Saved data entries
::::

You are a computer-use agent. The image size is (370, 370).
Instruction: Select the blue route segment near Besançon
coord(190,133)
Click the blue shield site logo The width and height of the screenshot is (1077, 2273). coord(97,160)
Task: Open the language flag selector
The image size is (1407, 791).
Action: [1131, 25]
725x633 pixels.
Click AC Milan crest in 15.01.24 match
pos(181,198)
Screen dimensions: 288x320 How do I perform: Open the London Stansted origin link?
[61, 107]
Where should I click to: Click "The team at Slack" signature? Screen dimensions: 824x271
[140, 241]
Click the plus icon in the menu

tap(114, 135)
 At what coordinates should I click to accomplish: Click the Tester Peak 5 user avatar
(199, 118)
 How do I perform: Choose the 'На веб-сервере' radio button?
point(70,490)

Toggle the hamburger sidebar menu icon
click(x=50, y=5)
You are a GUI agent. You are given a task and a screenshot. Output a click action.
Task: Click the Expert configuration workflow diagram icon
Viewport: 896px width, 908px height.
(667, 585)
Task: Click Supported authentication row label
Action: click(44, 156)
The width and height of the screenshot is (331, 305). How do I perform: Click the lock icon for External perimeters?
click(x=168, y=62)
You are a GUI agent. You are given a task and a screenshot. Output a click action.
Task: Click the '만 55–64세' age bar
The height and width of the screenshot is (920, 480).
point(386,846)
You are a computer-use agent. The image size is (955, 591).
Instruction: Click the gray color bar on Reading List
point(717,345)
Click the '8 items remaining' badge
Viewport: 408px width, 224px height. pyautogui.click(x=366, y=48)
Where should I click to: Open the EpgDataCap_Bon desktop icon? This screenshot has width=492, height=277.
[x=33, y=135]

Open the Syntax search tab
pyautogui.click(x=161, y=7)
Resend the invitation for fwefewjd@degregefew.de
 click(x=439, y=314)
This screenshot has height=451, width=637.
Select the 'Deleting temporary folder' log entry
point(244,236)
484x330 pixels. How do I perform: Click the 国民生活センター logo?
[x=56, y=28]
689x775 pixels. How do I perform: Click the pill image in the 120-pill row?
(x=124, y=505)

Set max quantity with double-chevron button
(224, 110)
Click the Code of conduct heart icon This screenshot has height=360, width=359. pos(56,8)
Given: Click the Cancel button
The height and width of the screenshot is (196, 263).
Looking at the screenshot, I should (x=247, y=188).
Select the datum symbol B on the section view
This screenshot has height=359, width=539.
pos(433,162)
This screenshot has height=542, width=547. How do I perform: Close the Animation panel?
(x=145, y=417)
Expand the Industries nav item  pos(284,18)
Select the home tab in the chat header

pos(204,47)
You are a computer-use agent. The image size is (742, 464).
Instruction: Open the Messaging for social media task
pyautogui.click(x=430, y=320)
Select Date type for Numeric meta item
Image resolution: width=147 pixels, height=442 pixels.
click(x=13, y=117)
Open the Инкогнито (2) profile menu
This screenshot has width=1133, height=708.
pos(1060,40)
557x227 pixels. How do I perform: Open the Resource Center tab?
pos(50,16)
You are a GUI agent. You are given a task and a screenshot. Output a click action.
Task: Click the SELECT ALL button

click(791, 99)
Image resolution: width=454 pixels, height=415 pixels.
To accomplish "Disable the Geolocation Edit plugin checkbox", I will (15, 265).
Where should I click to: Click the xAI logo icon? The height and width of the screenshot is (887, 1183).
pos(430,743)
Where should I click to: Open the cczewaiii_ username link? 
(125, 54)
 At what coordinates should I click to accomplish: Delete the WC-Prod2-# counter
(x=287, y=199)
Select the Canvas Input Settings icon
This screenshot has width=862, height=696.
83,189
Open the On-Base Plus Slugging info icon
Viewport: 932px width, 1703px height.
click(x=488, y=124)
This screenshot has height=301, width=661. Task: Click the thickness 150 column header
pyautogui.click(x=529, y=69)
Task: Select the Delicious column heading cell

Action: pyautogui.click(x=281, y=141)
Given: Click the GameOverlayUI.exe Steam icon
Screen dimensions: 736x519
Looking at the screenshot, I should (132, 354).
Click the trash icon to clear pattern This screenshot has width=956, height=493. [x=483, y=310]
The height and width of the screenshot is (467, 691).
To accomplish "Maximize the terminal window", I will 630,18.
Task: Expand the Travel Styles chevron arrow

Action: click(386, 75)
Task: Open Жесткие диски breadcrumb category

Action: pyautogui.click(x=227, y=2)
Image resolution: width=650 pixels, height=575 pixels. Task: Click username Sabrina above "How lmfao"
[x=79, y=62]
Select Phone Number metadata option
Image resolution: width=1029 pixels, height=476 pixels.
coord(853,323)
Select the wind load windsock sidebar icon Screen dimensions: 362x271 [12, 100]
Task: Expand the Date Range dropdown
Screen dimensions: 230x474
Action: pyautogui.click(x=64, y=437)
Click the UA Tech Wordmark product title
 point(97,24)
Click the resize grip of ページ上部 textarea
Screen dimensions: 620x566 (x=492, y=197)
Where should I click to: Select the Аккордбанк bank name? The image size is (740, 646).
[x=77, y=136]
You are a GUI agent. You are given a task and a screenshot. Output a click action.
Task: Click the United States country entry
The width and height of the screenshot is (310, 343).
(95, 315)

::::

About this task:
The lines to copy run from the start of the records above through the line holding "Task: Click the Expert"; give them exactly, both ends included, and nothing else.

Written answer:
You are a computer-use agent. The image size is (370, 370).
Instruction: Select the blue route segment near Besançon
coord(190,133)
Click the blue shield site logo The width and height of the screenshot is (1077, 2273). coord(97,160)
Task: Open the language flag selector
The image size is (1407, 791).
Action: [1131, 25]
725x633 pixels.
Click AC Milan crest in 15.01.24 match
pos(181,198)
Screen dimensions: 288x320 How do I perform: Open the London Stansted origin link?
[61, 107]
Where should I click to: Click "The team at Slack" signature? Screen dimensions: 824x271
[140, 241]
Click the plus icon in the menu

tap(114, 135)
 At what coordinates should I click to accomplish: Click the Tester Peak 5 user avatar
(199, 118)
 How do I perform: Choose the 'На веб-сервере' radio button?
point(70,490)

Toggle the hamburger sidebar menu icon
click(x=50, y=5)
You are a GUI agent. You are given a task and a screenshot. Output a click action.
Task: Click the Expert configuration workflow diagram icon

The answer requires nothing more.